Provided text:
%%

Staff Training and Education

People are your first line of defense. Role-based training ensures your workforce understands how to handle PHI and when to escalate concerns.

Training that works

  • Onboarding and annual refreshers tailored to job duties and systems used.
  • Scenario-based modules on minimum necessary, secure messaging, and safe EHR use.
  • Phishing simulations and just-in-time microlearning after errors or near misses.
  • Clear reporting channels for suspected incidents, with no-retaliation policies.
  • Documented attendance, knowledge checks, and remediation for noncompliance.

Breach Reporting Protocols

When PHI is compromised, time and documentation matter. HIPAA breach notification requires covered entities and business associates to investigate quickly and notify appropriately.

Immediate actions

  • Contain: isolate affected systems, secure accounts, and preserve forensic evidence.
  • Assess: apply the four-factor risk assessment (data sensitivity, unauthorized recipient, access/viewing, and mitigation).
  • Decide: determine whether the event is a reportable breach of unsecured PHI.

Notifications

  • Individuals: notify without unreasonable delay and no later than 60 days after discovery; include what happened, types of data, protective steps, actions taken, and contact details.
  • HHS/OCR: report large breaches promptly and smaller breaches annually, per HIPAA requirements.
  • Media: notify when a breach affects 500 or more residents of a state or jurisdiction.
  • Business associates: promptly notify covered entities with details sufficient for individual notices.

Documentation and follow-through

  • Maintain a breach log and retain records for required periods.
  • Implement corrective action plans addressing root causes, such as control gaps or training needs.
  • Coordinate with state breach laws, which may impose additional or faster timelines.
  • Conduct a post-incident review to harden defenses and update procedures.

Conclusion

Patients cannot sue directly for HIPAA violations, but they can assert HIPAA rights, seek OCR enforcement, and in some cases pursue state law remedies. Organizations minimize exposure by embedding privacy and security into operations, executing disciplined risk assessments, training staff, and adhering to HIPAA breach notification requirements.

FAQs.

Can patients directly sue for HIPAA violations?

No. HIPAA does not provide a private right of action. You can file a complaint with OCR for enforcement, and you may have state law claims—such as negligence or invasion of privacy—depending on the facts.

What are an organization’s responsibilities under HIPAA?

Organizations must protect PHI through administrative, technical, and physical safeguards; honor patient rights; maintain policies, training, and documentation; manage vendors; conduct risk analyses; and follow breach reporting rules, implementing corrective action plans when issues arise.

How can patients report a HIPAA breach?

Document what happened and submit a complaint to the HHS Office for Civil Rights with details about the organization, dates, the PHI involved, and a description of the incident. OCR can investigate and require corrective measures but does not award individual damages.

What steps should organizations take to prevent HIPAA violations?

Build a mature compliance program: perform regular risk assessments, strengthen EHR security and access controls, train staff, monitor vendors, test incident response, and validate that safeguards work. Keep thorough records and address gaps through timely corrective action plans to maintain strong data privacy compliance.

%%

Directions:
#1 According to the HIPAA text, what is the latest point by which affected individuals must be notified of a breach?
#2 Using the HIPAA text, explain why patients cannot directly sue for HIPAA violations and what they can do instead.
The material after the HIPAA text isn't needed for any of this work.

Records supplied:

%%

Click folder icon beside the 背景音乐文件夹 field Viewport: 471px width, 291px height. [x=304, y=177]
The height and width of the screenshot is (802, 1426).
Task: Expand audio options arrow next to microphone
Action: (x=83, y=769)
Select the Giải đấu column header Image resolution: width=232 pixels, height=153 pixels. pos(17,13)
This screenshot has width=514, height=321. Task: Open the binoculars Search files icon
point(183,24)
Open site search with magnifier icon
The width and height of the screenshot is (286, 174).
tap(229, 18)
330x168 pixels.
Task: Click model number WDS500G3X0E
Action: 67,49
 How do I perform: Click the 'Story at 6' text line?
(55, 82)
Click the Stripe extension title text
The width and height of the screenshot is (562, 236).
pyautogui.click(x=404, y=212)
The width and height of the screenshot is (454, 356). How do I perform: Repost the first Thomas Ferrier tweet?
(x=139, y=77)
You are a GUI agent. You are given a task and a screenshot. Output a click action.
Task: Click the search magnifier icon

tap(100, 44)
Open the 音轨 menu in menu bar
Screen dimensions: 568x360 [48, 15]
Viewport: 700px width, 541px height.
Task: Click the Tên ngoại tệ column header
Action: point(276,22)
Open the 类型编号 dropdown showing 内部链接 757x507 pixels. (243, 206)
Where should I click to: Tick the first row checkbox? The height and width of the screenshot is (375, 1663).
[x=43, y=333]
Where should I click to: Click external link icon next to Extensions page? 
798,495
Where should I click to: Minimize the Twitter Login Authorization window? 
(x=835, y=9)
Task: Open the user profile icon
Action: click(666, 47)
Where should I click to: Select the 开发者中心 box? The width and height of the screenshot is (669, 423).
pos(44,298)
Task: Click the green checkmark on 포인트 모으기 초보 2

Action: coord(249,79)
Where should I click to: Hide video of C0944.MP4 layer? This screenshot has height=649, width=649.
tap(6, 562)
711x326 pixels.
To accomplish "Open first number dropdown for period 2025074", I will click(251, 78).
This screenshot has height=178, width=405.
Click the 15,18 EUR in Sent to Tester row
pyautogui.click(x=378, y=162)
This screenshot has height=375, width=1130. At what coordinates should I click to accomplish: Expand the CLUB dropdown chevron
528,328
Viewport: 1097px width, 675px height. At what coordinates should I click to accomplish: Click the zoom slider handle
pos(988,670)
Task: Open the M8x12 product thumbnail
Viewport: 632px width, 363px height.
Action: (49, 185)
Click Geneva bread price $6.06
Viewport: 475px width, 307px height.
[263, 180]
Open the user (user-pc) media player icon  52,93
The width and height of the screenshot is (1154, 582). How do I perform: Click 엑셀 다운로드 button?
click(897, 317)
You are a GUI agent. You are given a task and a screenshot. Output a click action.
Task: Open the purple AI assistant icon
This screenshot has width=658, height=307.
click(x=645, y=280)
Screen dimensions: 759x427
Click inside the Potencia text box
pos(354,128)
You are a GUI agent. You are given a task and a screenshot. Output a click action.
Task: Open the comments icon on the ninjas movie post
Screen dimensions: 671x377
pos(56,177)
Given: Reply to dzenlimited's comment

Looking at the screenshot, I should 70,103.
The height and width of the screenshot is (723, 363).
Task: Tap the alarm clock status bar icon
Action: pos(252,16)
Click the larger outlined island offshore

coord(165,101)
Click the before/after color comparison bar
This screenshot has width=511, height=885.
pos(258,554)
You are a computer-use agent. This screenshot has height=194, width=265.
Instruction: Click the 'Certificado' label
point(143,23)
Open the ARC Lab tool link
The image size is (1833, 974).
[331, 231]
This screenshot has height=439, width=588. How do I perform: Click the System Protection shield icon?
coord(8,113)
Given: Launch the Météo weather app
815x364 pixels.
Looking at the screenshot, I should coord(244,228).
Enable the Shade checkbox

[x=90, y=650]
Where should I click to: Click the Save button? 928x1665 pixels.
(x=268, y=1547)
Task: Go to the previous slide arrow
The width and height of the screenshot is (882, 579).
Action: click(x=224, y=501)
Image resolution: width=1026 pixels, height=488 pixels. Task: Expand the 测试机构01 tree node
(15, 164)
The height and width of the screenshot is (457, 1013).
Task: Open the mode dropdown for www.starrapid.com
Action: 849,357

%%

Answers per task:
#1 No later than 60 days after discovery.

#2 Patients cannot sue directly because HIPAA does not provide a private right of action. Instead, they can file a complaint with OCR for enforcement, and depending on the facts they may have state law claims such as negligence or invasion of privacy.